* **Records to process**:
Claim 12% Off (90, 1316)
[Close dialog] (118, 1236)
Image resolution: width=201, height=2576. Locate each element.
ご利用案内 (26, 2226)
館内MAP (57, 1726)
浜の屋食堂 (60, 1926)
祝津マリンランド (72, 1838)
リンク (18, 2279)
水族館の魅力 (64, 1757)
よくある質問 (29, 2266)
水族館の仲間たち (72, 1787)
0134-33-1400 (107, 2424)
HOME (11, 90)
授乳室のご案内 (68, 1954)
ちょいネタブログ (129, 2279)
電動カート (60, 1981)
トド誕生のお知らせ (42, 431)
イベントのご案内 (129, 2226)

* **What is required**:
Once you reach the line that holds "浜の屋食堂 (60, 1926)", print it and every line after it through the end of the records, word for word.

* **Solution for this exercise**:
浜の屋食堂 (60, 1926)
祝津マリンランド (72, 1838)
リンク (18, 2279)
水族館の魅力 (64, 1757)
よくある質問 (29, 2266)
水族館の仲間たち (72, 1787)
0134-33-1400 (107, 2424)
HOME (11, 90)
授乳室のご案内 (68, 1954)
ちょいネタブログ (129, 2279)
電動カート (60, 1981)
トド誕生のお知らせ (42, 431)
イベントのご案内 (129, 2226)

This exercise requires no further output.